Charles Jourdain is eager to make his mark in the UFC bantamweight division.

Jourdain (17-8-1 MMA, 8-7-1 UFC) has notched two straight wins since moving down to 135 pounds, following a difficult run at featherweight. “Air” Jourdain suffered back-to-back defeats inside the Octagon in 2024, the second a stoppage loss to the highly touted Jean Silva, and that setback ultimately convinced him to make the switch.

“I'm not looking at my past experience at featherweight as a bad thing,” Jourdain told Ariel Helwani on Tuesday. “I think I was forged in a different fire. So now, the run at 35 will be quite different than the run at 45 and 55. So yeah, it just happened when I lost to Jean Silva, (who) is a very good, very strong fighter.
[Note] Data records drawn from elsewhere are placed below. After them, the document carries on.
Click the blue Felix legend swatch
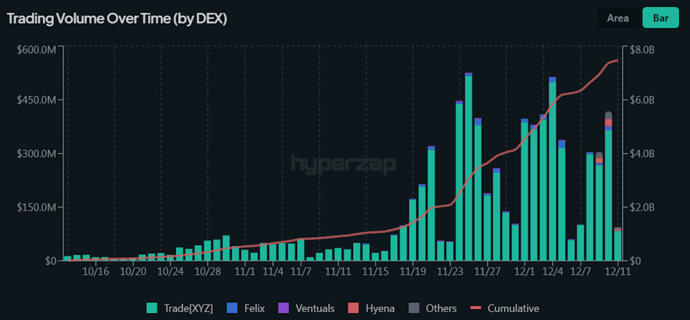This screenshot has width=690, height=320. 231,308
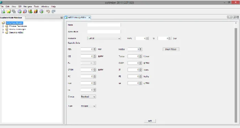This screenshot has height=128, width=240.
Task: Click into the Name text field
Action: 104,25
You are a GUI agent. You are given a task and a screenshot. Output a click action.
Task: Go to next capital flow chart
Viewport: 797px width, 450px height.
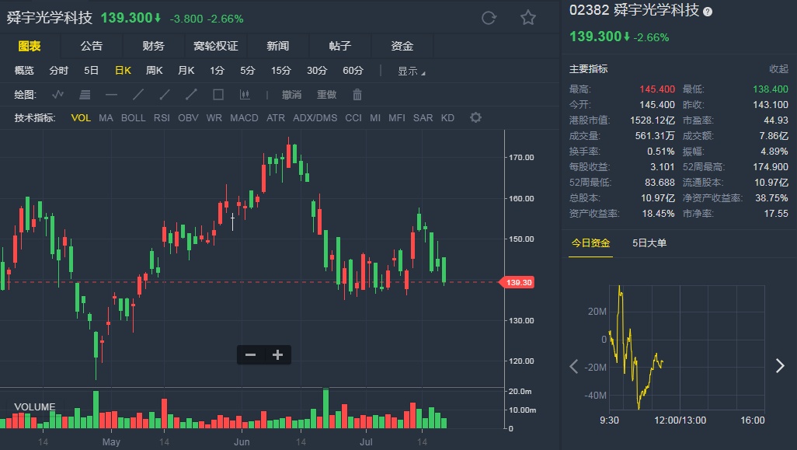click(780, 366)
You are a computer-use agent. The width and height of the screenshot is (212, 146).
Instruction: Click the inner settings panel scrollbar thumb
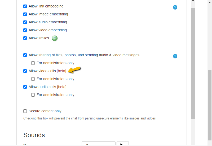coord(193,63)
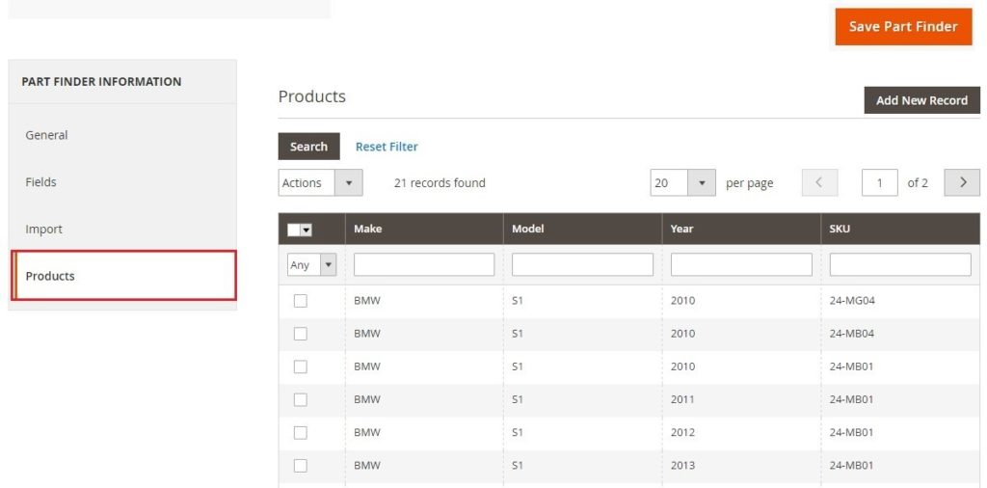
Task: Expand the 20 per page dropdown
Action: (x=682, y=183)
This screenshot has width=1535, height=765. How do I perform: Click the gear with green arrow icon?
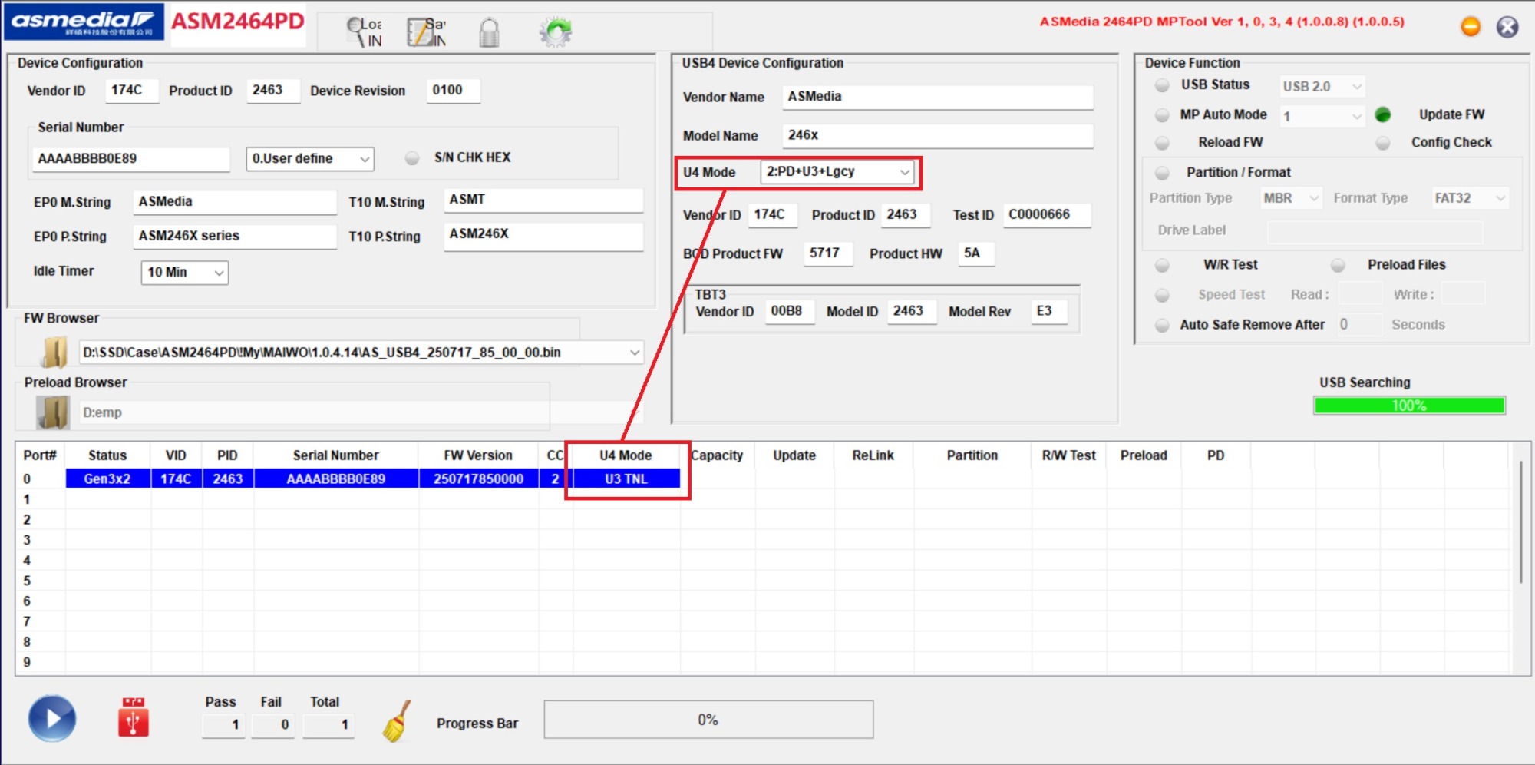555,32
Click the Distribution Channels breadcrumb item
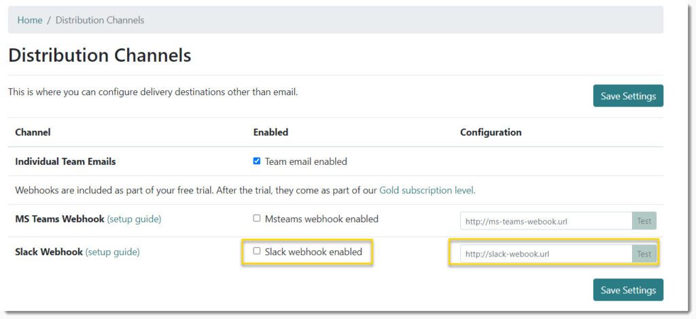This screenshot has height=319, width=696. click(100, 20)
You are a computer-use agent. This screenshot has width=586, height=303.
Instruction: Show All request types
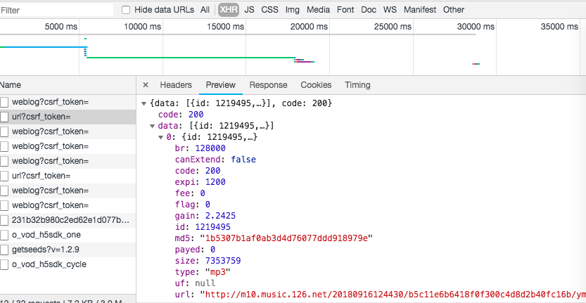click(x=205, y=10)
It was the only time in my life I got TKO'd, and I realized, ‘okay, there's too much of a gap. I cannot rehydrate to 152, 153 pounds and fight these guys who look like 170, 175-ish.’ So yeah, Jean knocked some sense into me of going to 135!”

Jourdain got off to a strong start in his new weight class with a guillotine finish over Victor Henry when the UFC visited Edmonton in his native Canada last year. He repeated the feat when the promotion returned to Vancouver earlier this month, needing less than a round to force a tap from U.K. veteran Davey Grant.
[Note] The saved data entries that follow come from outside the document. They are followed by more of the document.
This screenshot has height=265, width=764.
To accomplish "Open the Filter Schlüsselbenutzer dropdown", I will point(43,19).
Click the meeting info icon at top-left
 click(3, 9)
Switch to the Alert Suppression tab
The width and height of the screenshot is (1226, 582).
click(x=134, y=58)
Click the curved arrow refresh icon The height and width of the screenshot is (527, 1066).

With two wins and a Performance of the Night bonus in his back pocket, the 29-year-old is now looking upward toward the UFC rankings, with No. 15–ranked Marcus McGhee squarely in his sights.
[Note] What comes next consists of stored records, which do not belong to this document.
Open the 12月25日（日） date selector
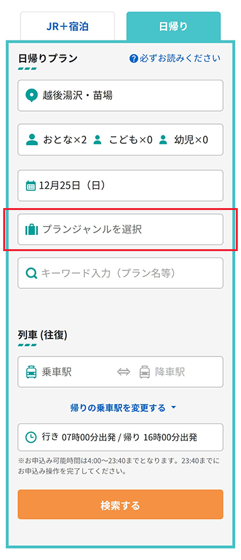(121, 186)
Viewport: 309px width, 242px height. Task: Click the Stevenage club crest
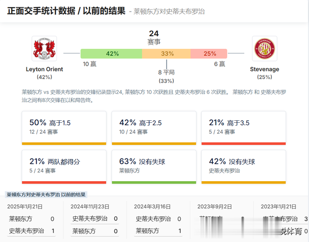264,49
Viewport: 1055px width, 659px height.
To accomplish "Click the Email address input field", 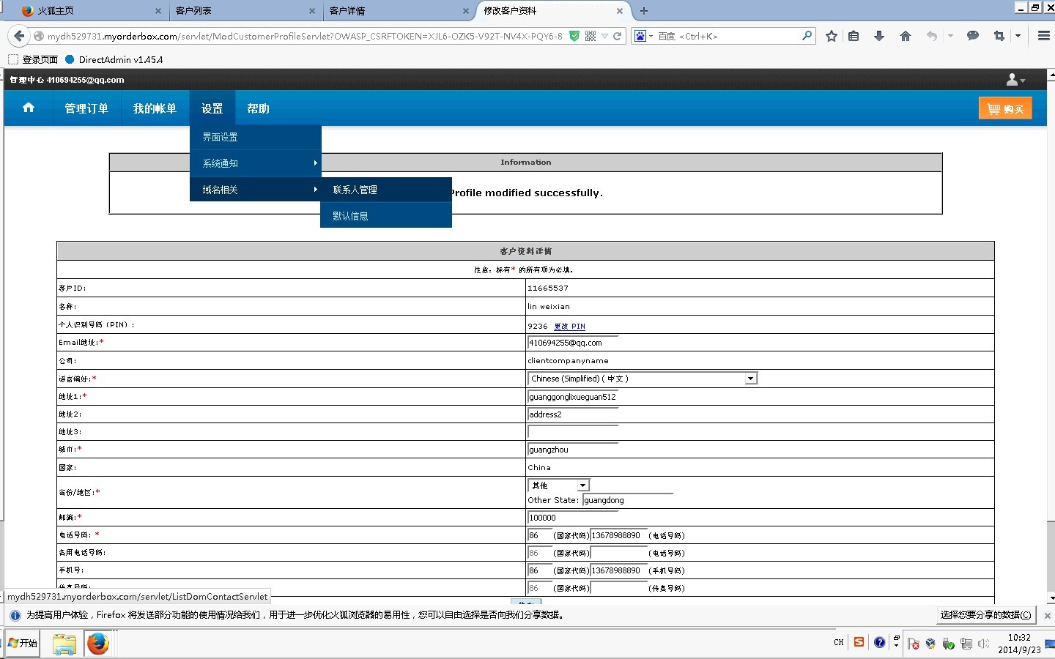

“I don't feel like he's called out by a lot of (people) because he just had a very competitive fight with Peter Yan, and not a lot of people make competitive fights with Peter Yan,” Jourdain said of McGhee. “And I like his style. I think the first time I (saw him) I was like, ‘okay, I need to fight this guy one day,’ is when he finished Gaston Bolanos. Seeing a striker like McGhee destroy an artist like Gaston, I was like, ‘okay, I need to try my striking against him.’

“Of course, it's MMA fight, but as soon as I saw this fight, even as a 145-er, I was like, ‘I need to get my hands on this guy one day.’ I think fate is working in mysterious ways. That would be interesting. There's also Kyler Phillips, who's number 14, and we'll see what the UFC says. If I can knock on the door of the top 15, I would be quite happy.”